止戈抱著受了傷的帛月寧回了非晩閣,顧不得二人身份有別,他直接將人放在床榻上,伸手撕開了帛月寧的衣服。
“你......”
路上帛月寧已經暈過去一回,此刻醒來的帛月寧眼神中已經褪去了淩厲,變回了從前的模樣。
“剛剛在路上我探過你的脈息,著實亂得驚人,這箭頭有毒,目下我顧不得其他,希望你諒解。”
又是以為了她著想的名頭,行不軌之事......
帛月寧很想哭,她是上輩子欠他的麽?
身上的衣服被胡亂扯開,隨即,止戈在對方毫無防備的情況下拔出了那支短箭。
“啊!”
帛月寧痛得小臉慘白,外頭的奴才腿一軟,險些直直跪了下去。
“外頭有沒有人?同我打一盆水來。”
“......是。”
止戈吩咐完便若有所思地看了一眼短箭的箭頭部分,抓起帛月寧的手腕再次給她把了把脈。
“你...放開,放開...我...”
帛月寧有氣無力地嗬斥,止戈壓根不放在心上,“你要是想活著,現在最好省點力氣。”
要不是真的沒有力氣,帛月寧真想賞他一個巴掌。
“你——”
話還未說完,傷口處忽然傳來一陣溫熱,這個男人他居然......
當機立斷用嘴在給她吸瘀血!
“!!!”
下人打了水來,因為屋子裏頭有男人,沒敲門便進來了,從她的角度看過去,止戈正趴在帛月寧的身上做著不可描述的事情,嚇得她放下水盆便跑了。
帛月寧的臉色又氣又羞,本來沒了血色的臉此刻忽然泛起了紅。
止戈吐出嘴巴裏黑紅的血,想著這麽吸也不是辦法,便將人扶了起來,企圖用內力幫著她將毒逼出來。

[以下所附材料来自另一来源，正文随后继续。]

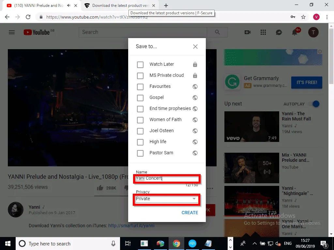Viewport: 334px width, 250px height.
Task: Check the Watch Later playlist checkbox
Action: click(140, 64)
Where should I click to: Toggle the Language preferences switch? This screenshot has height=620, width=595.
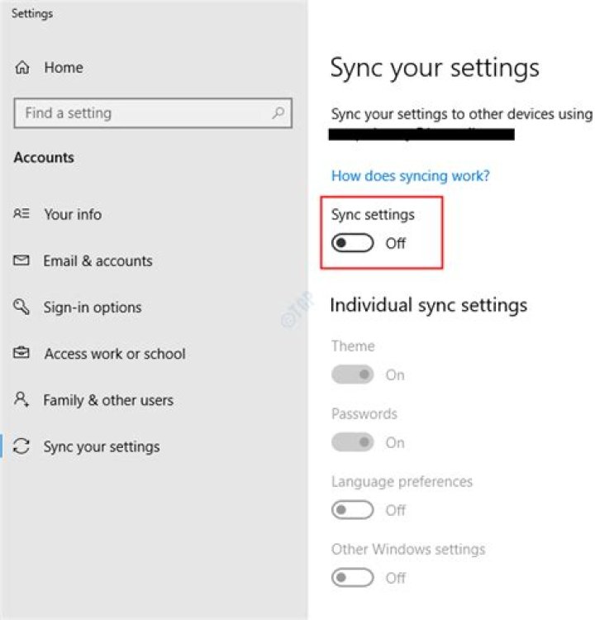point(352,510)
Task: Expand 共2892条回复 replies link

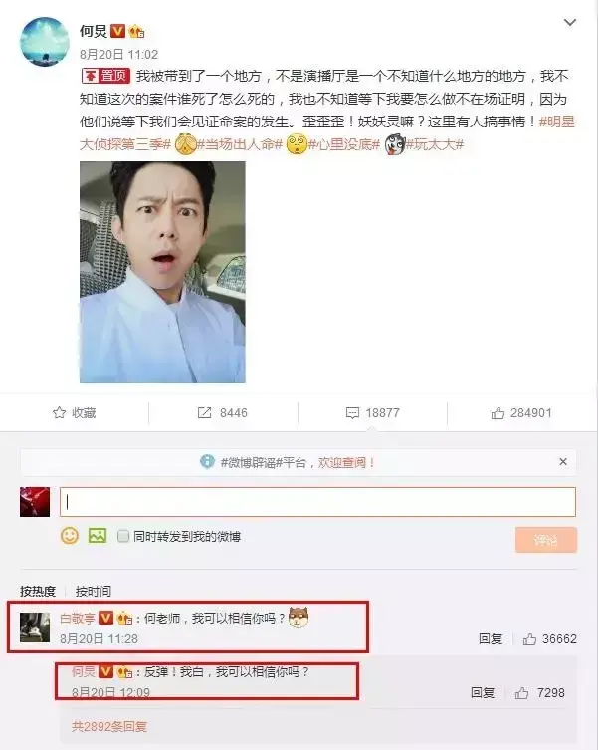Action: pos(109,727)
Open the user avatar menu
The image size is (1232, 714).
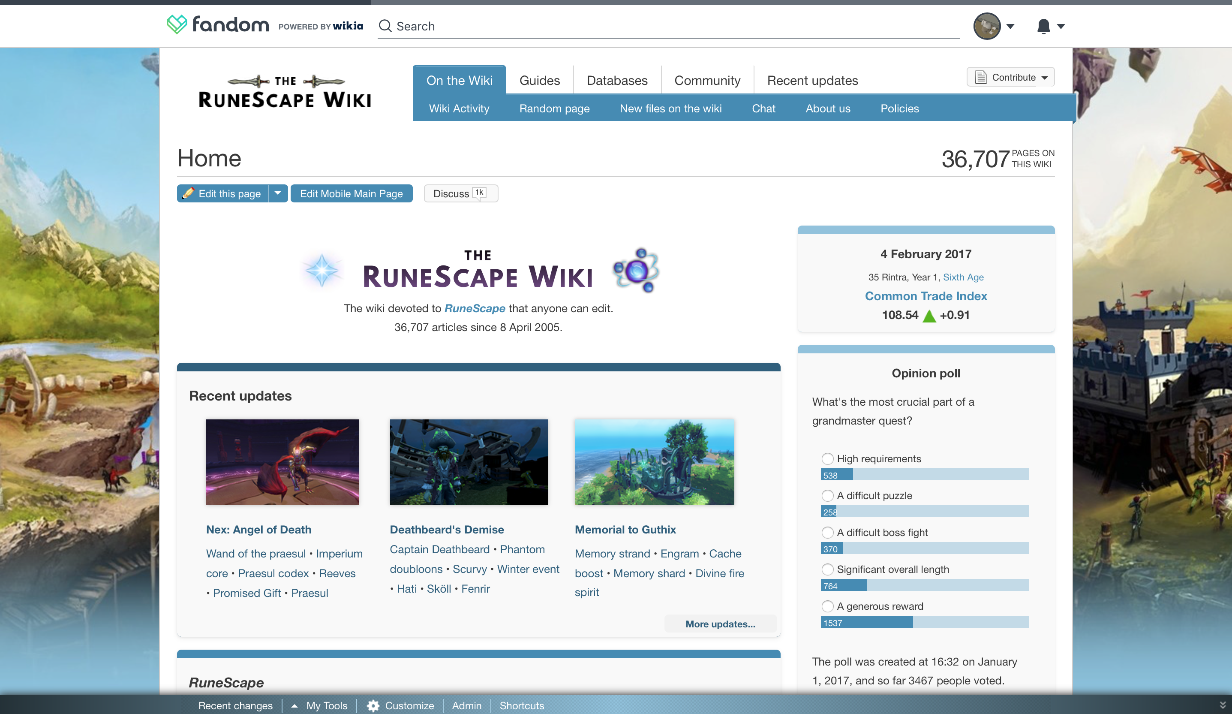(987, 26)
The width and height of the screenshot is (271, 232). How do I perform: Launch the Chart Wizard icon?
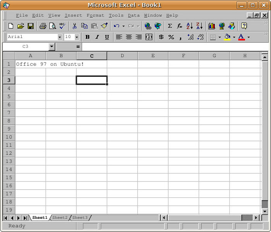[211, 26]
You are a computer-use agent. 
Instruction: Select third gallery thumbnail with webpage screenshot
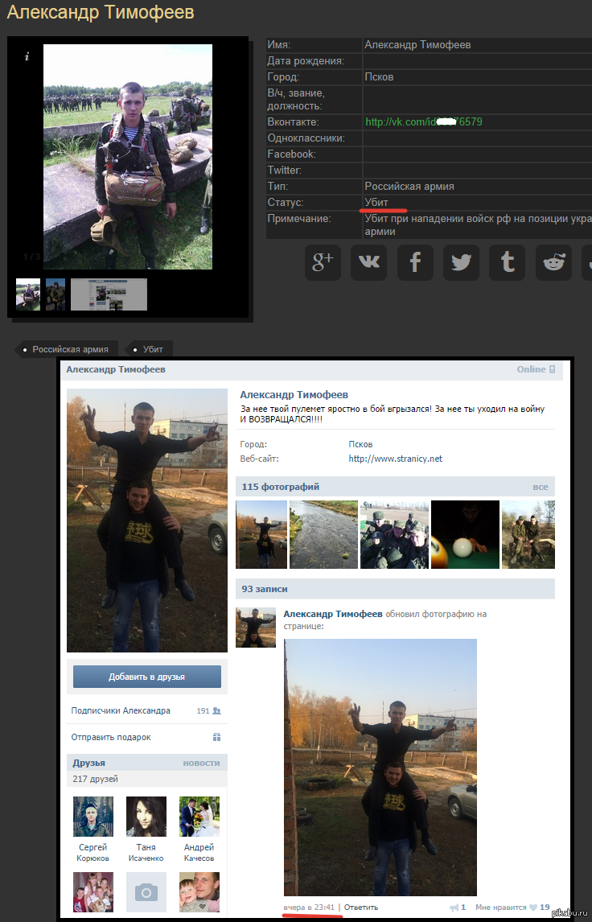pos(109,294)
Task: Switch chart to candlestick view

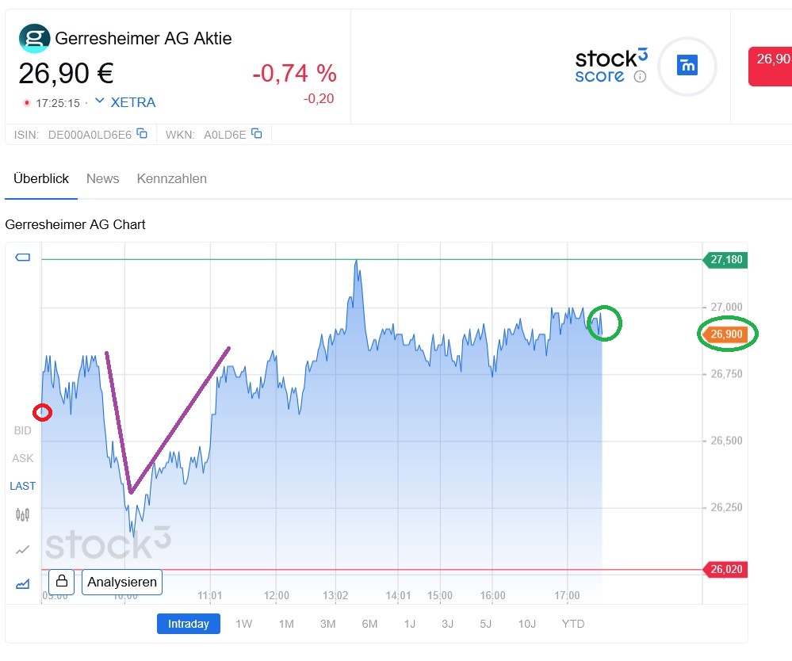Action: coord(23,515)
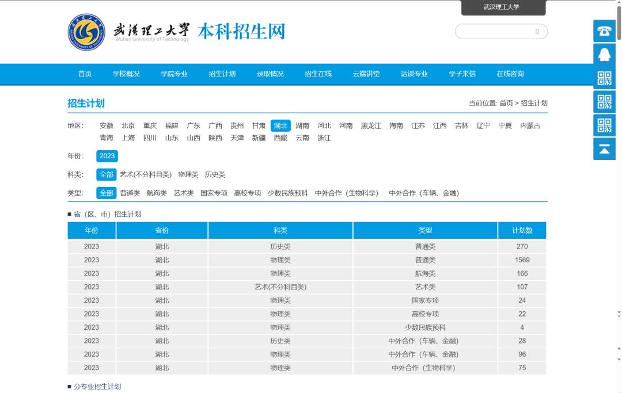
Task: Select 浙江 region link
Action: click(324, 138)
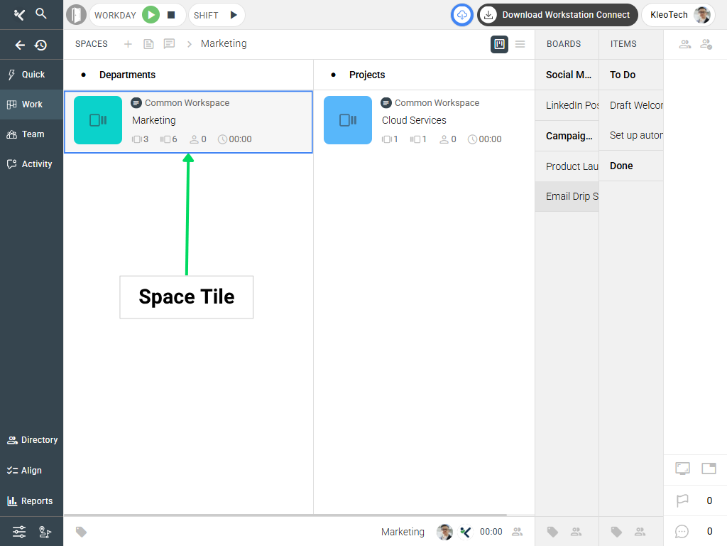Click the flag icon in right panel
Image resolution: width=727 pixels, height=546 pixels.
(x=682, y=501)
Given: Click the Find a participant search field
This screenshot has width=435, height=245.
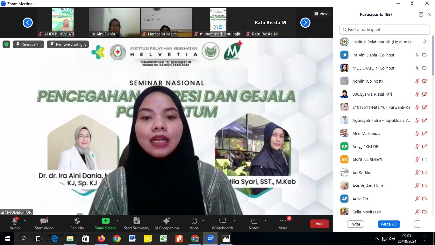Looking at the screenshot, I should tap(384, 29).
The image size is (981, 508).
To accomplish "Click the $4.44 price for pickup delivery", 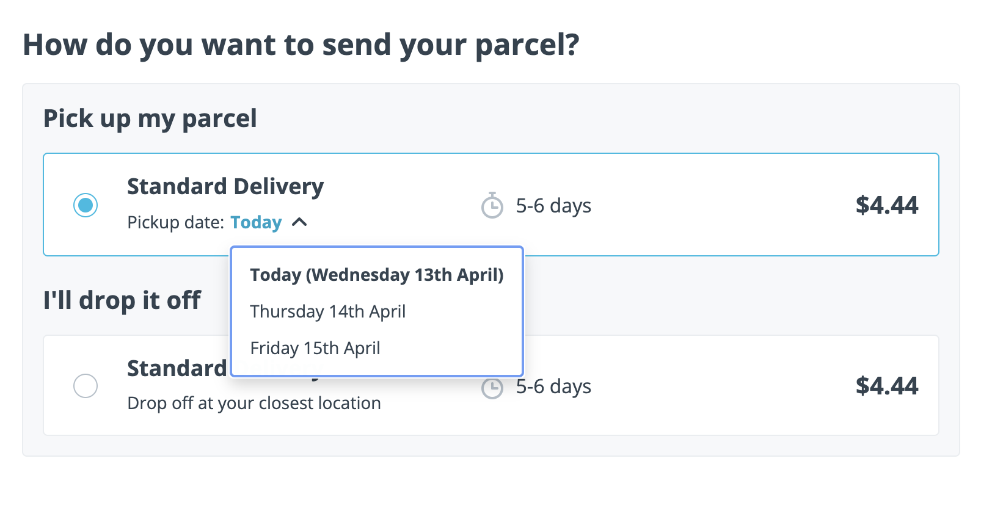I will point(888,206).
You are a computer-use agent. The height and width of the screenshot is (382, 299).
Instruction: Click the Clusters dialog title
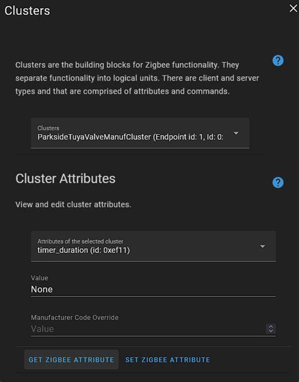27,11
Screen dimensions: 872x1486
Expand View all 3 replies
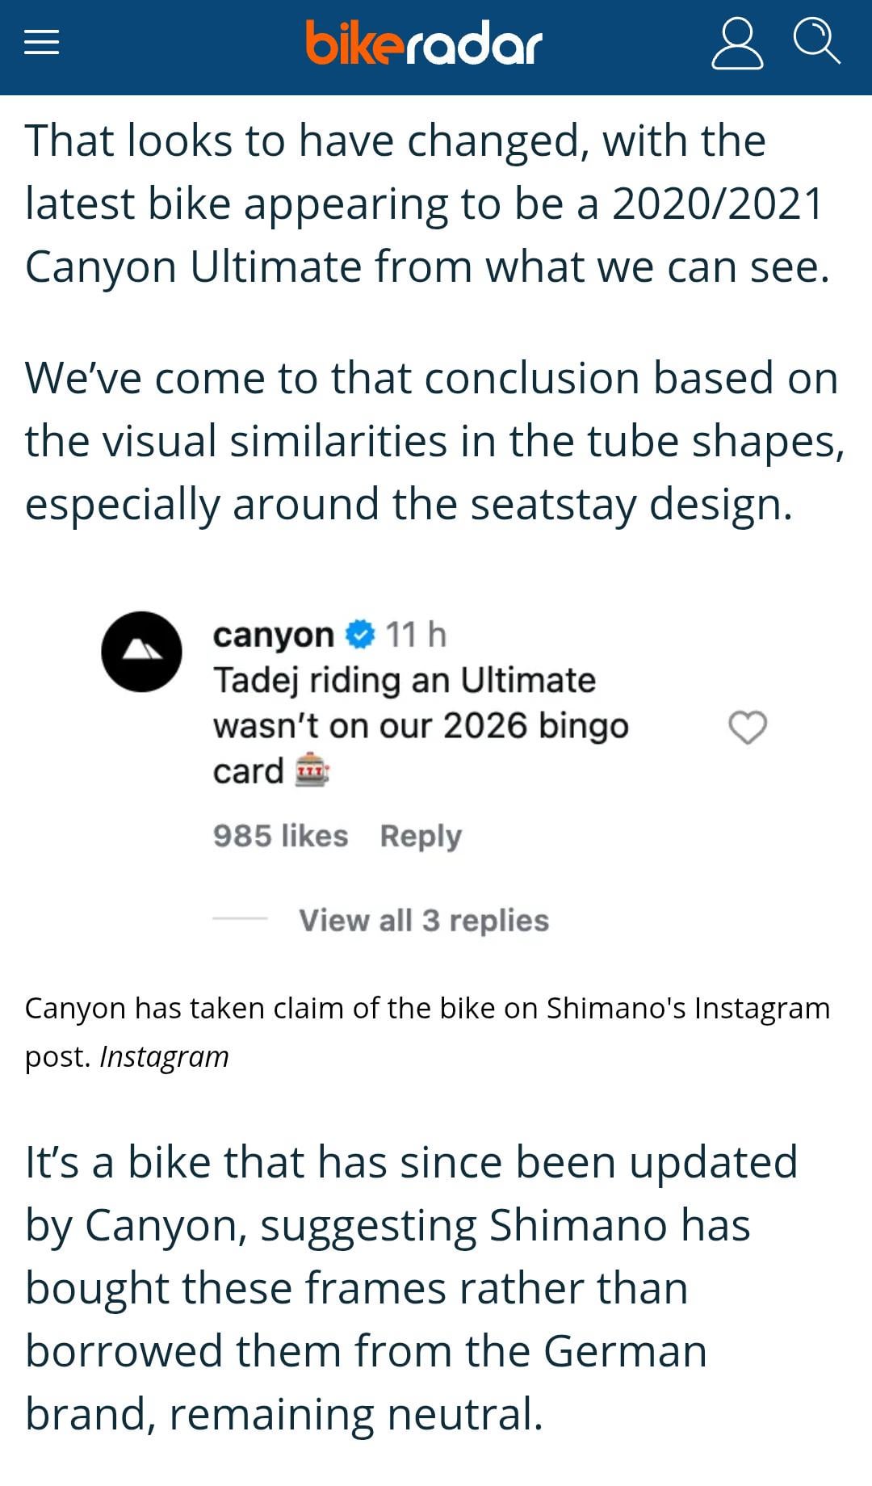click(x=424, y=920)
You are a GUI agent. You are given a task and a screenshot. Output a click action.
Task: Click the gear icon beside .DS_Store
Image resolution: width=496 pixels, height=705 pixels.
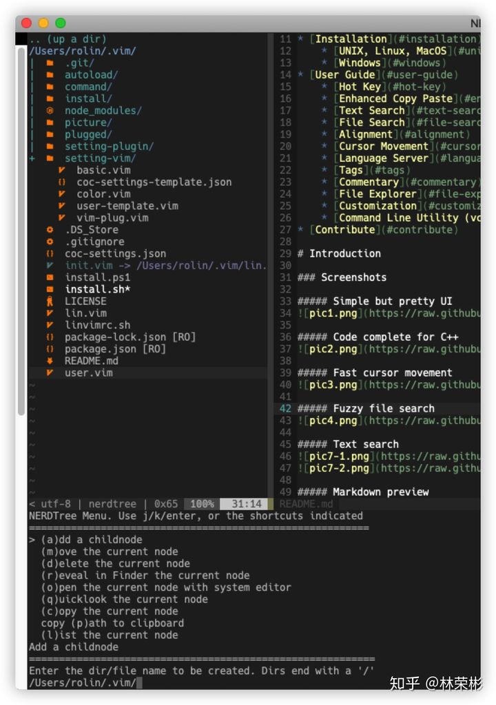pos(50,230)
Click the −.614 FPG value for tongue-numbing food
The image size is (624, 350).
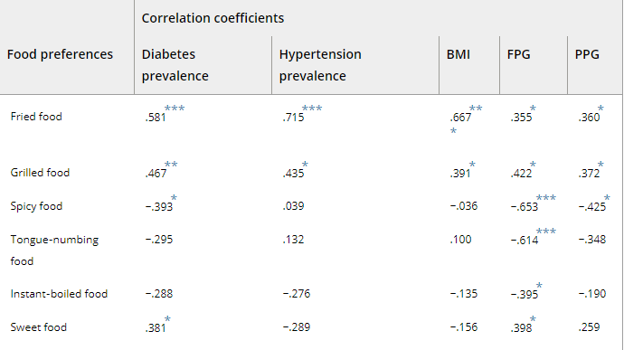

“你千萬別生氣,我運功幫你解毒,若急怒攻心出了任何事情我不負責。”
後背漸漸灼熱,不屬於她的氣息逐漸充斥全身,莫名舒適。
帛月寧動了動手指,有了些許氣力便立刻憤憤地回了一句“誰要你負責。”
止戈抿唇不語,隻一心一意幫著她解毒。
女人**的肩頭泛起了一絲涼意,止戈察覺到她瑟縮了一下,分了神,幫她理了理衣裳。
心下微動,小公主說不上來是什麽感覺,隻知道心頭莫名暖了一下。
另一邊的新房裏,顧錦淮親自幫沈未晞倒好了洗澡水,不由分說動手將人剝了個幹幹淨淨。
沈未晞還沒反應過來,人已經被泡進了溫熱的玫瑰水裏。
“我差人在裏頭放了老薑,給你驅驅寒。”
長公主抹了一把臉,身子略微溫暖了些抬頭剛要言謝,男人忽然傾身扣住她潔白的肩膀就吻上了她的唇。
濕熱,纏綿。
這還不算完,女人快要窒息時,男人終於依依不舍地放開了他,旋即,他麵無表情將自己的衣裳一件一件褪去,沈未晞的眼睛越瞪越大。
“你...”
“嘩啦”一聲,男人大長腿一邁,一同坐了進去。
沈未晞:“......”
“我想了想,老薑也未必有我好使,還是我親自上吧。”
“顧錦淮你——”
長公主很想說,他能不能不要一本正經胡說八道。
可對方哪裏願意給她說話的機會,薄唇又貼了上來,這一回,男人將她摟的很緊,二人肌膚相親,沈未晞莫名起了一身的雞皮疙瘩。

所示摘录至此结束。